But biotech would not have been enough without a corresponding deep understanding of ecosystems. This understanding occurred in large measure because we finally took indigenous knowledge systems seriously and used land reparations to let firsthand experts turn that knowledge into actual policy, without interference. This was a positive step forward, even though it required a massive realignment of social and political axes and could not stop millions of deaths due to scarcity of food and drinking water in the interim.
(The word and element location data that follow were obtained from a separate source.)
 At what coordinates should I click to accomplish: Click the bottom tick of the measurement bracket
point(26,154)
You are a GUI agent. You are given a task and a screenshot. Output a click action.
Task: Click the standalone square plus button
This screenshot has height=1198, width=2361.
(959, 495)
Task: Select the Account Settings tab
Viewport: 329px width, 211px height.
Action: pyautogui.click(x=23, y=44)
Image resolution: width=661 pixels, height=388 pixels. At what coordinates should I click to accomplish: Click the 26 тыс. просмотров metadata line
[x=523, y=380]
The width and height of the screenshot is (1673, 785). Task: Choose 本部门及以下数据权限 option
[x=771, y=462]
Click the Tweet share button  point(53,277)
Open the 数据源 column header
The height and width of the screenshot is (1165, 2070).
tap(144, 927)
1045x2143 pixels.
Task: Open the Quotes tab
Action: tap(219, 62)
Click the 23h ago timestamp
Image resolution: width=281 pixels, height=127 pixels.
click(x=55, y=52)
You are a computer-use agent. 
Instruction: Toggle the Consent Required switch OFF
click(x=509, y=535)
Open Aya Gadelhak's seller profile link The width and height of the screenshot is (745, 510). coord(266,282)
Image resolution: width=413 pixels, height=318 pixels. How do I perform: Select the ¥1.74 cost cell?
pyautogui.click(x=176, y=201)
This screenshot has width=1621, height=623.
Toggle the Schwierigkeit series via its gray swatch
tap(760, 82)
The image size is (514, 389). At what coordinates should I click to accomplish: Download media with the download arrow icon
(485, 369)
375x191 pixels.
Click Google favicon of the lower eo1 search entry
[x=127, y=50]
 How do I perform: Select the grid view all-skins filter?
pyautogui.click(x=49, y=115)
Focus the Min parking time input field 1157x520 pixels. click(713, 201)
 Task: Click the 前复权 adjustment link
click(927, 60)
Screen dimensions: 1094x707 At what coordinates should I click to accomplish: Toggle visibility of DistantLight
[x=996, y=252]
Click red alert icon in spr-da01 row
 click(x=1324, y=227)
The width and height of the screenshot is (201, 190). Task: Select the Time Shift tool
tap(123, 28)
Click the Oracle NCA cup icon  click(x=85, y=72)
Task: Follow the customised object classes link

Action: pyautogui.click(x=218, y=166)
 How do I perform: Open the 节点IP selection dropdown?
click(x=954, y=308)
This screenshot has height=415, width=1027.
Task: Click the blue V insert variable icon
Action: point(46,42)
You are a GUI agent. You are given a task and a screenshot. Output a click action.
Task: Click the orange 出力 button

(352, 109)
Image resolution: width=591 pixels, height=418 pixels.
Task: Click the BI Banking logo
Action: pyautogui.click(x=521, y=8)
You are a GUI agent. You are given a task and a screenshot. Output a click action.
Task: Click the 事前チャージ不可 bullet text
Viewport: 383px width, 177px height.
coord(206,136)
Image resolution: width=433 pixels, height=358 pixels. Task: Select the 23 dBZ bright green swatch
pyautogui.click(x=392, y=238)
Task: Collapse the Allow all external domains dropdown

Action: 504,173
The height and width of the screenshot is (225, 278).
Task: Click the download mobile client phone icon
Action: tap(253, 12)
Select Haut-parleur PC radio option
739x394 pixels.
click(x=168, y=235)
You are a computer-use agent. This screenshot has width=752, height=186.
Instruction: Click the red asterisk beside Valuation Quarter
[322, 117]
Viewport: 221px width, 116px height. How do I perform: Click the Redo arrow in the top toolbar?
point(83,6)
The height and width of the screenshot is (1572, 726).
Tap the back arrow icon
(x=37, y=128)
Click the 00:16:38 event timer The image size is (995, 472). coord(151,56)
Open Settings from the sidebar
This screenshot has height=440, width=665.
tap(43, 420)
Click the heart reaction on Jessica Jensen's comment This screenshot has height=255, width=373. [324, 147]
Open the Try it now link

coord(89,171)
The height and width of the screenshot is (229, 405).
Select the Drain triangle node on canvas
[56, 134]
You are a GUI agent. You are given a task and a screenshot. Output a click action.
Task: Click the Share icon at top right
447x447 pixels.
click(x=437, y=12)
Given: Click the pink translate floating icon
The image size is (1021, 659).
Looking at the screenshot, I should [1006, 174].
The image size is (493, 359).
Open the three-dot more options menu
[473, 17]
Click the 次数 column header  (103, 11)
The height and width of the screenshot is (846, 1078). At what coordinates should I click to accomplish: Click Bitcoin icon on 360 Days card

But in the years that followed, we ignored the dangers of what we created, in part because, in the early days of biotechnology, ethical concerns about our right to manipulate complex organisms were given short shrift. We did not consider whether these organisms might have an opinion about the poor quality of their lives — that they might have a point of view. Whether we were affixing an ear to a mouse or growing miniature chimp brains in ostrich bodies and then shoving those brains into dinosaurs, we did not want to think overmuch about the individual animals we were experimenting on — or even the more robust creations that came after those first and second generations. By not thinking carefully about the consequences, we abandoned any moral high ground and created a situation in which we may soon be unsure that we control our own minds — as individuals or in aggregate as human beings on this fragile globe.
For example, it is a startling miracle to have saved so many avian species, but, given how we accomplished it, can we still call a bluebird a bluebird, or is a bluebird a bioengineered surveillance camera drone, given that we can hack into cultivar brains? We think of tinkered bluebirds and other creatures as a limited conduit we may use to spy upon others or even command to fly into a wall at a whim, but there exists compelling evidence that our biotech is not just ubiquitous, but also multidirectional — and that it is manipulating us and experimenting on us. The panicked and haphazard conditions under which we engineered such creatures has given them a form of autonomy that we do not yet fully understand.
This goes well beyond the demonstrated fact that tinkered bluebirds have trained humans to bring them into their houses and mesmerized them to cater to their every dietary need. How many reports have we read in recent years about people who have woken up far from their homes, disoriented and naked in a ditch, surrounded by similarly-disoriented strangers? Or who find themselves flailing, half-drowning, in the middle of a lake, covered in algae? Or been found in mid-flap or mid-frap balanced upon a thick wall, incubating the egg of some unknown bird? It is possible that the majority of humans have experienced something similar, a kind of possession in which their bodies have been taken over and used to set the stage for some sort of rebellion.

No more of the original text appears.